**Objective A:** In the review of "Zero Time," why does the writer say it is debatable that all but one piece is purely instrumental? Answer in one to three sentences.

**Text section:**
Tonto's Expanding Head Band—
Zero Time


Released 1971 on Embryo
The Seth Man, April 2001ce
Some of the warmest and most sweetly soothing sounds to arise from American synthesizer operators in the early months of the seventies, “Zero Time” is a no mere early Moog oddball release.

Well, oddball it is, yes. But by no means mere.

It’s far, far trippier than Beaver & Krause but cloaked in a sleeve just as out there, with further head art inside the UNIPAK gatefold. “Zero Time” shoots a wide load of awareness and expansion in six one word-titled, compassionate trip outs that vary wildly in approach. Far more naïve and less strident than purely synthesized Krautrock (although some of the passages wouldn’t be out of place within the quieter paces of side two of “Autobahn”) it is brimming with hints of some of the sounds the aforementioned duo coaxed from their Moogs on the soundtrack albums of “Performance” and “The Trip” -- although more stratospheric in texture and with far lighter touches applied.

And this touch is the invisible guiding hand apparent throughout “Zero Time.” Entirely different approaches in terms of length are divided onto each side: reflected in the shorter tracks of side one subtitled as ‘Outside’ and side two as ‘Inside.’ All but one piece is entirely instrumental (but seeing as the ‘vocals’ on this track are so vocoder-ised into something more like deeply synthesized signals than vocals, it’s debatable.)

One thing not debatable about “Zero Time” is in its clarity of the richest Moog synthesizer bass tones ever, as well as an extreme palette of sounds that are manipulated and lovingly plucked from the ether by Robert Margouleff and Malcolm Cecil, two members of Tonto’s Expanding Head Band. The third member was their sound complex: a monstrously huge bank of several-floor-to-ceiling, customised Moogs they christened ‘The Original New Timbral Orchestra,’ anagramming it down to size as ‘TONTO.’ They’re pictured on the back cover grinning and pouting behind a portion of one of TONTO’s patch bays, above forest of wires and knobs in a fish-eyed lens photograph (by Joel Brodsky, no less.)

Side “Outside” opens with the airy “Cybernaut,” almost veering into background music for a 1970’s ninth grade filmstrip on NASA. But “Jetsex” follows, all spurting of electronic pistils and stamens in a furious love battle royale supreme, with nary a bed spring left taut afterwards. And although Tonto’s Expanding Head Band rarely get all that abusive with knob twiddling, they do here and perfectly. “Timewhys” ends the “Outside” side as filigree rhythms dance and ease in and out and frolic all around in and out of phase as an almost token-funken Moog lead line dances in front of all the gossamer curtains in a summery breeze teasing themselves to shadow.

**Entries supplied:**

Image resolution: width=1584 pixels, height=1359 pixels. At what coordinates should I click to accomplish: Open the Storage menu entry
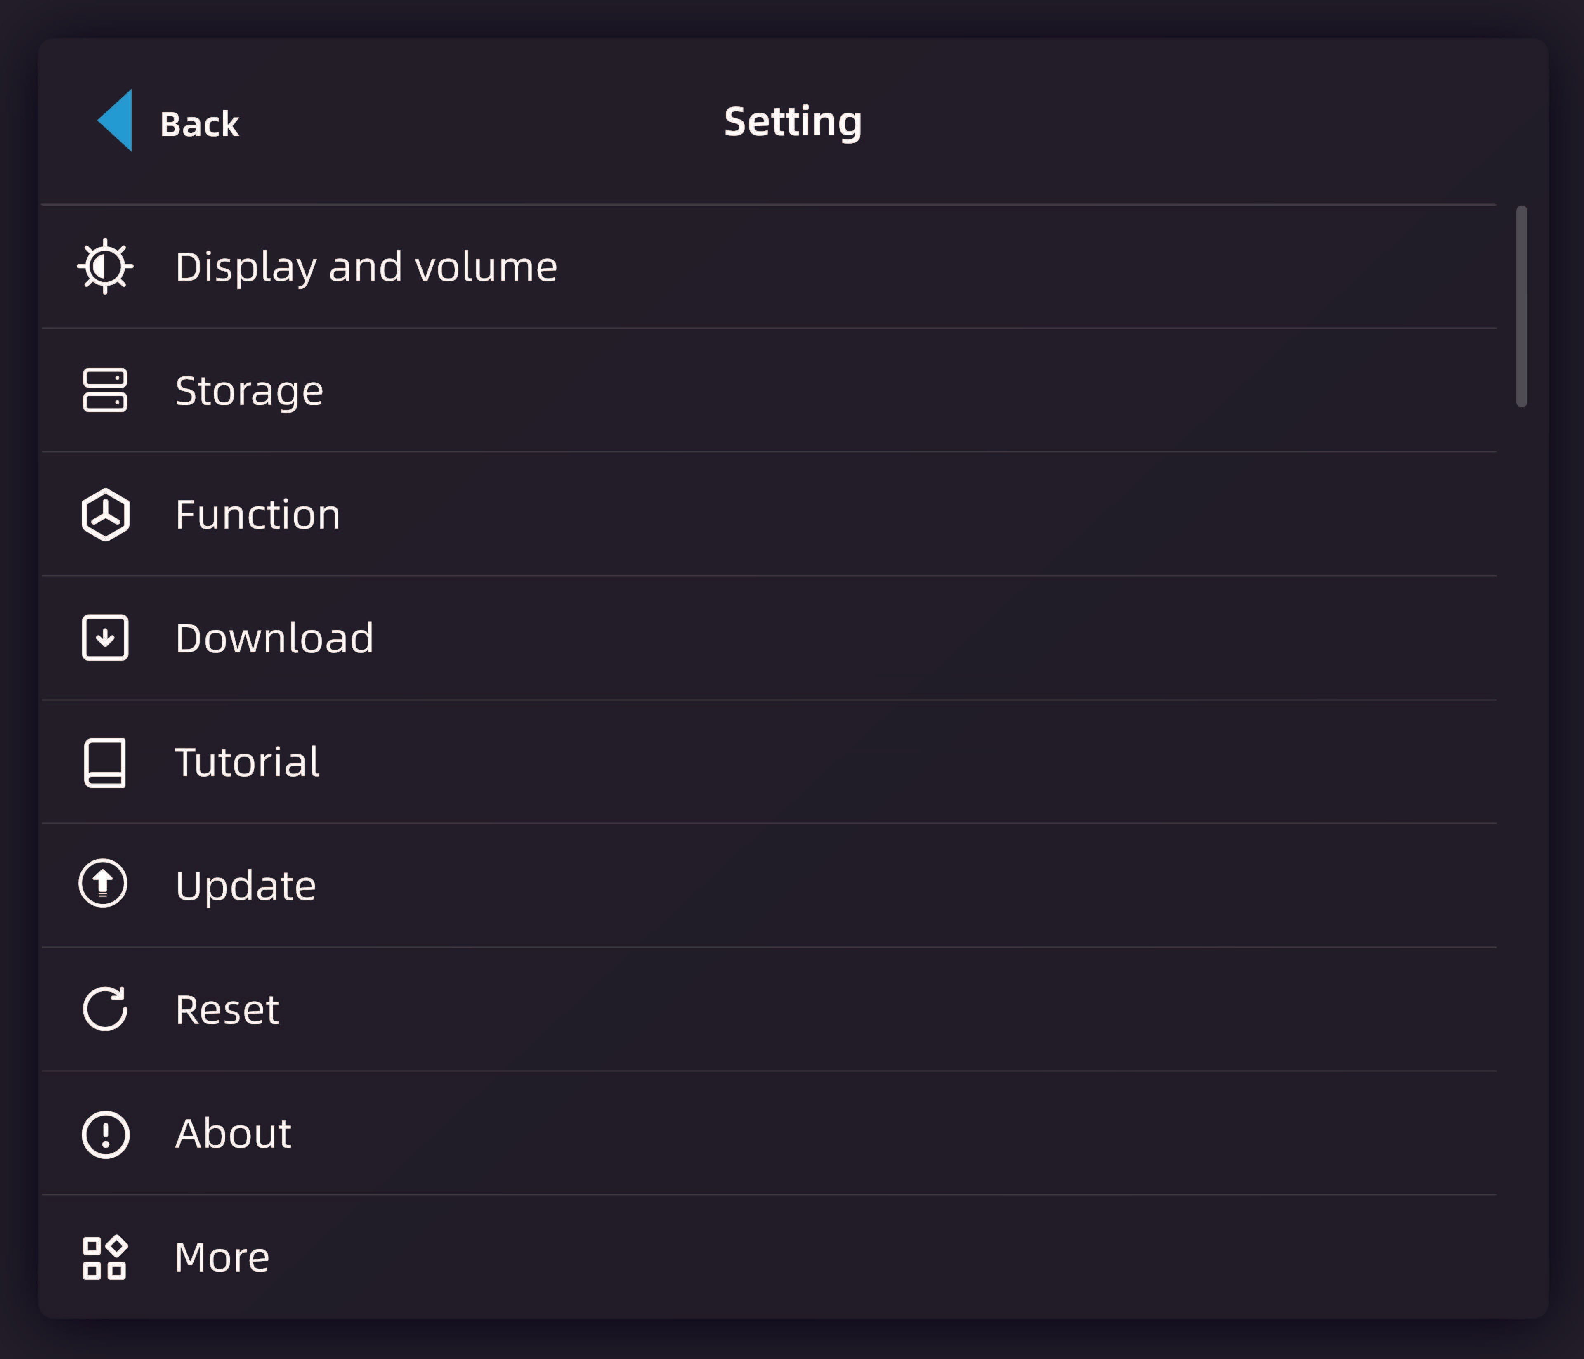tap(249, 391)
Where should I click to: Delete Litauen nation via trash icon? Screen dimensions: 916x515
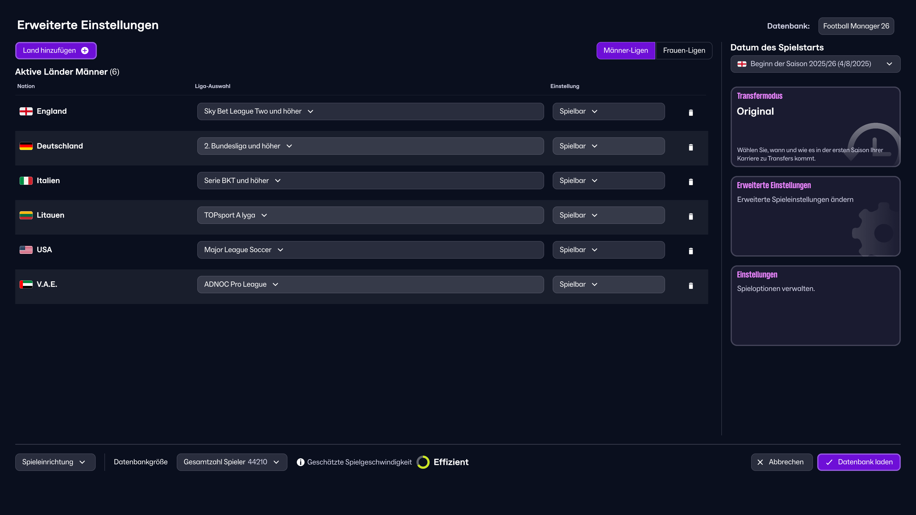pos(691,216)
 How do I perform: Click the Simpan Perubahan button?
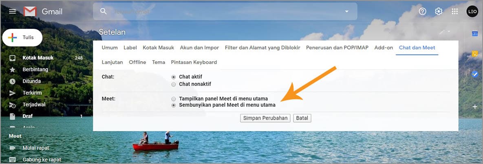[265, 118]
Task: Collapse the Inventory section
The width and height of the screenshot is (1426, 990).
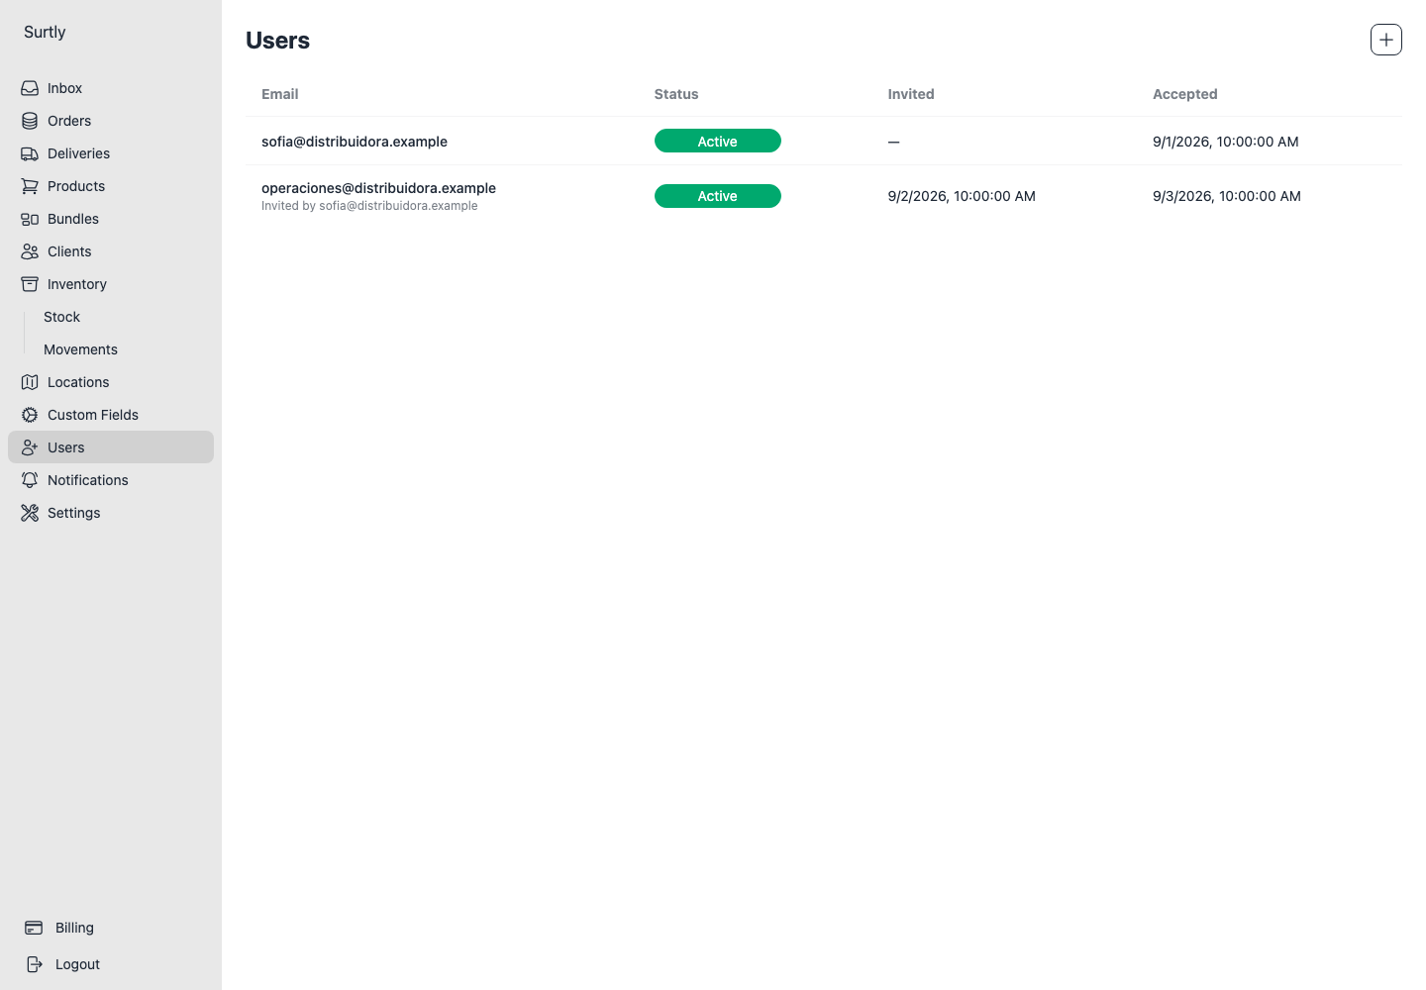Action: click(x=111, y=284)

**Objective B:** Rewrite the entries from the line that contains "How do I perform: Click" through the end of the entries, replacing "Collapse" with "Expand" and changing nothing else. Leave the pictures out of your answer.

**Full response A:** The "vocals" on the one track that has them are so heavily vocoder-processed that they sound more like deeply synthesized signals than vocals.

**Full response B:**
 How do I perform: Click the Simpan Perubahan button?
[265, 118]
Task: Expand the Inventory section
The width and height of the screenshot is (1426, 990).
Action: click(x=111, y=284)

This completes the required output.